[Records]
· · ·

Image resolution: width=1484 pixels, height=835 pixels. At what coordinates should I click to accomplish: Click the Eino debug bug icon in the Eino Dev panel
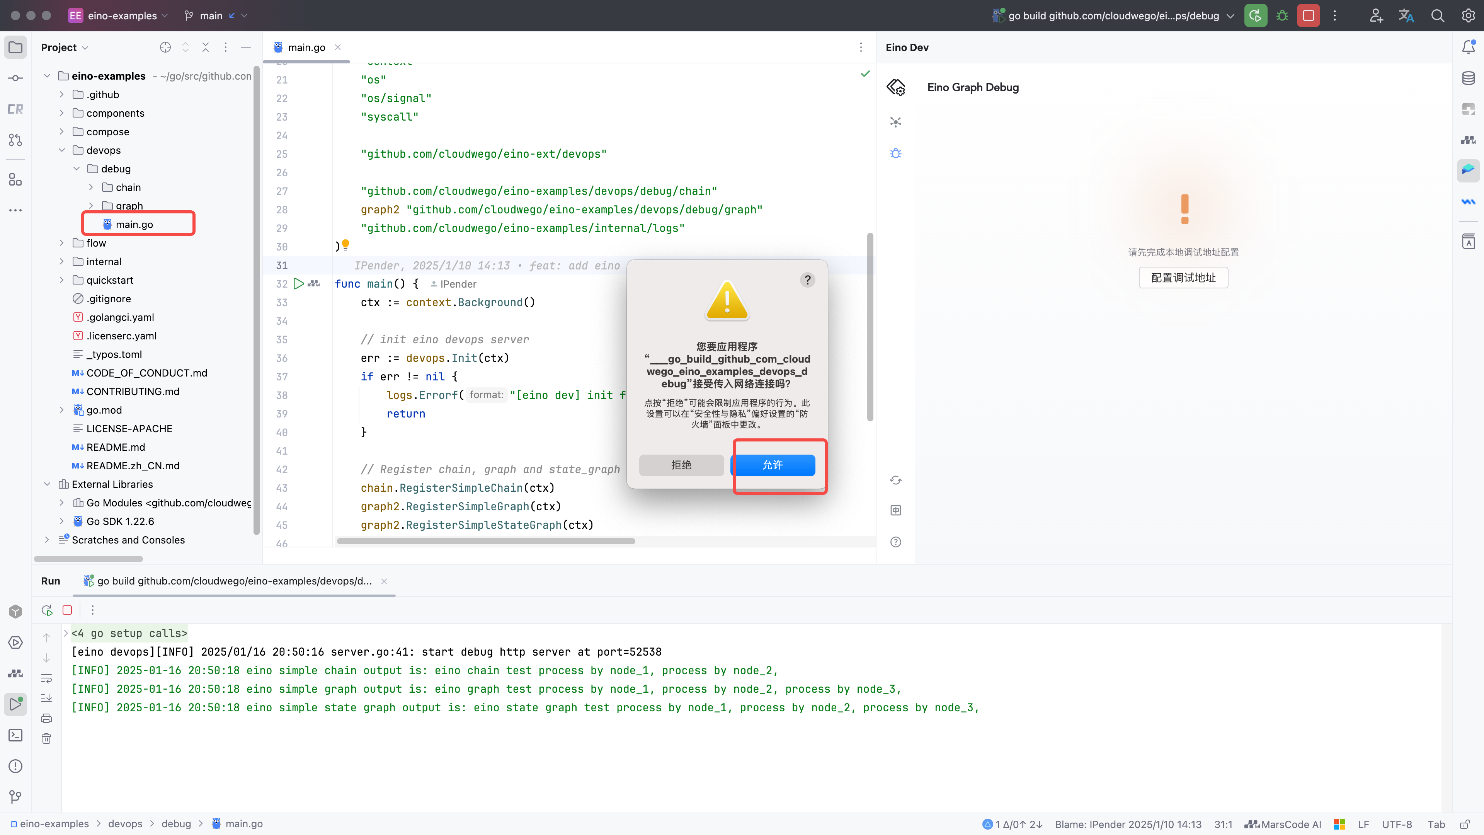[x=895, y=153]
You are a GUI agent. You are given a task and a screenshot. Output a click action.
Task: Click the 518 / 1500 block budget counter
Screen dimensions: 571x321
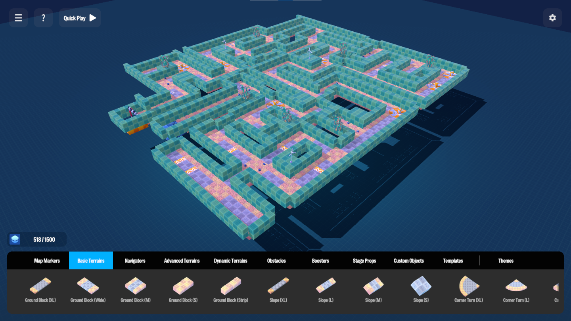tap(37, 239)
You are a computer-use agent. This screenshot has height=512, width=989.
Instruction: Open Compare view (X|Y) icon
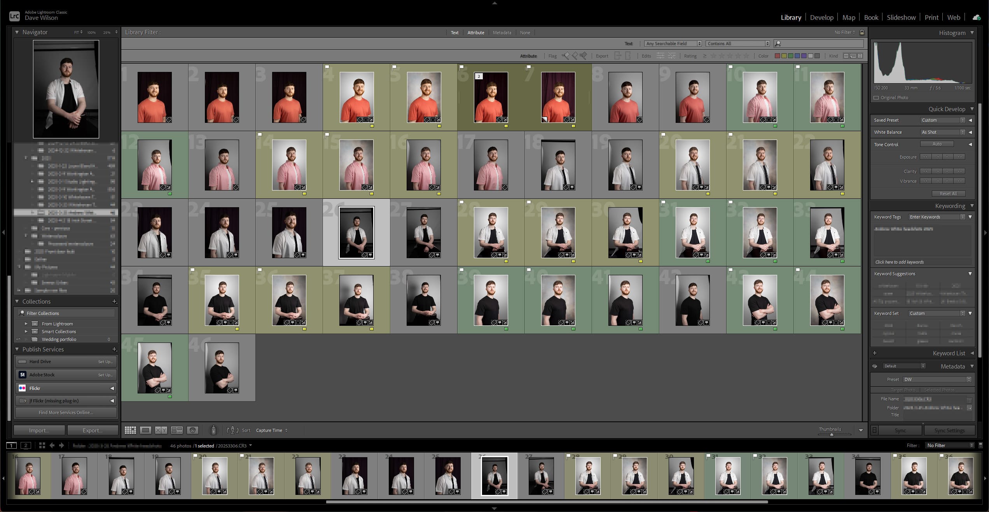tap(161, 430)
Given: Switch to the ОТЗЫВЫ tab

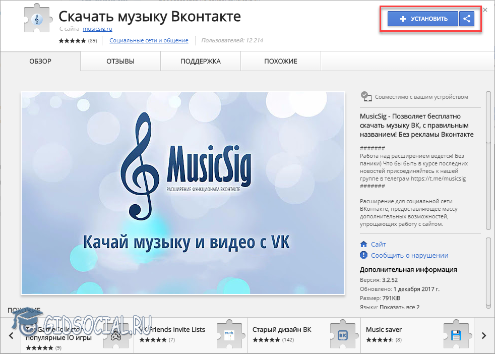Looking at the screenshot, I should point(120,62).
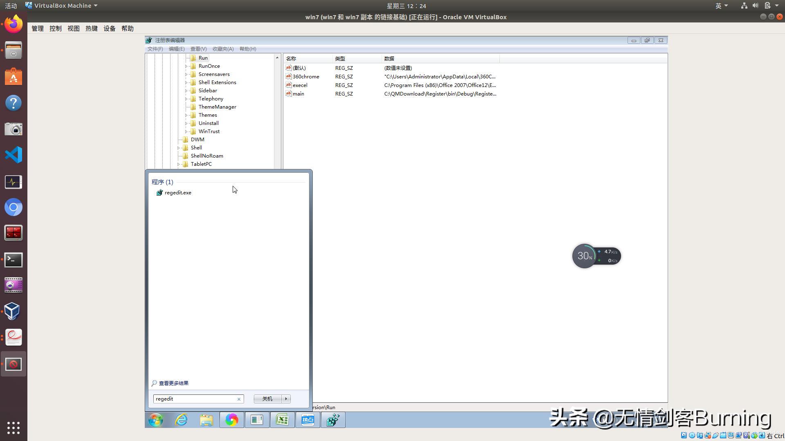Open the 编辑(E) menu in Registry Editor
Image resolution: width=785 pixels, height=441 pixels.
176,49
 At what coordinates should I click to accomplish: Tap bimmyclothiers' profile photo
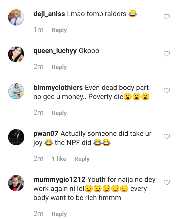click(x=16, y=91)
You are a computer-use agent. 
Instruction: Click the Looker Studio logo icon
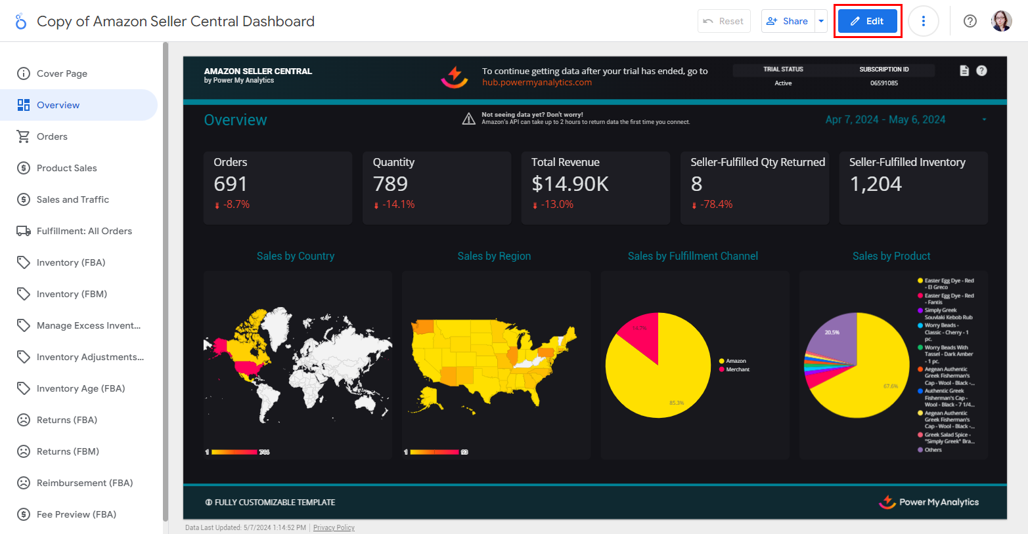pyautogui.click(x=21, y=22)
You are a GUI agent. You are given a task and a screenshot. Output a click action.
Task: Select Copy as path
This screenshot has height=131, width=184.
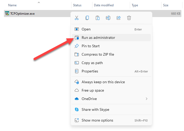92,63
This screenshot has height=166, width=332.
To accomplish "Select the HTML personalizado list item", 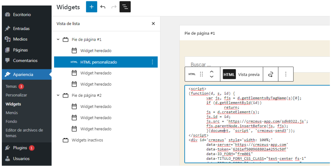I will (98, 62).
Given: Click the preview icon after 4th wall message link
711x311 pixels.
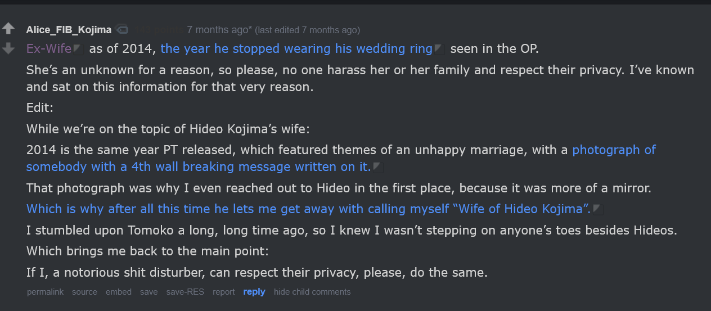Looking at the screenshot, I should click(x=378, y=167).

· · ·

Exercise objective:
Collect every line of the material above that contains the string "agent", copying each one in full.

Solution for this exercise:
You are a GUI agent. You are given a task and a screenshot. Output a click action.
You are a computer-use agent. This screenshot has height=512, width=989.
You are a computer-use agent. 
You are a GUI agent. You are given a task and a screenshot. Output a click action.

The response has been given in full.